## DATA EXTRACT:

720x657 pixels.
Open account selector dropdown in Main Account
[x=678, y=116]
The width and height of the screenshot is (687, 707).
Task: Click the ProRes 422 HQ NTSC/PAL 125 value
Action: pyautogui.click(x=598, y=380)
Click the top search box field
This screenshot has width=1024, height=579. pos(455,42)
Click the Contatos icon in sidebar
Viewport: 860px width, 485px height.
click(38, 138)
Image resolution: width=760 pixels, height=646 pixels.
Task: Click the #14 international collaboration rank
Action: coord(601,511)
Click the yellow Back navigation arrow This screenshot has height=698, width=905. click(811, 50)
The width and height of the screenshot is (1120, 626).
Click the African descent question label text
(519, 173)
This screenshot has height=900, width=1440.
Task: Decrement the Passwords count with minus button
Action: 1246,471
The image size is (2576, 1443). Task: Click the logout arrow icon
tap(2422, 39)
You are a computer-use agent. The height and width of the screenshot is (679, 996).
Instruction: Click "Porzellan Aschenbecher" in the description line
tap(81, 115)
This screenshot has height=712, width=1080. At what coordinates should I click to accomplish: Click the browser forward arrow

## SHORT PROBLEM:
Retype the lines above word for word, starting at the first line and ending at the line that contains "tap(2422, 39)".

## RESULT FOR THIS TASK:
720x657 pixels.
Open account selector dropdown in Main Account
[x=678, y=116]
The width and height of the screenshot is (687, 707).
Task: Click the ProRes 422 HQ NTSC/PAL 125 value
Action: pyautogui.click(x=598, y=380)
Click the top search box field
This screenshot has width=1024, height=579. pos(455,42)
Click the Contatos icon in sidebar
Viewport: 860px width, 485px height.
click(38, 138)
Image resolution: width=760 pixels, height=646 pixels.
Task: Click the #14 international collaboration rank
Action: coord(601,511)
Click the yellow Back navigation arrow This screenshot has height=698, width=905. click(811, 50)
The width and height of the screenshot is (1120, 626).
Click the African descent question label text
(519, 173)
This screenshot has height=900, width=1440.
Task: Decrement the Passwords count with minus button
Action: 1246,471
The image size is (2576, 1443). Task: Click the logout arrow icon
tap(2422, 39)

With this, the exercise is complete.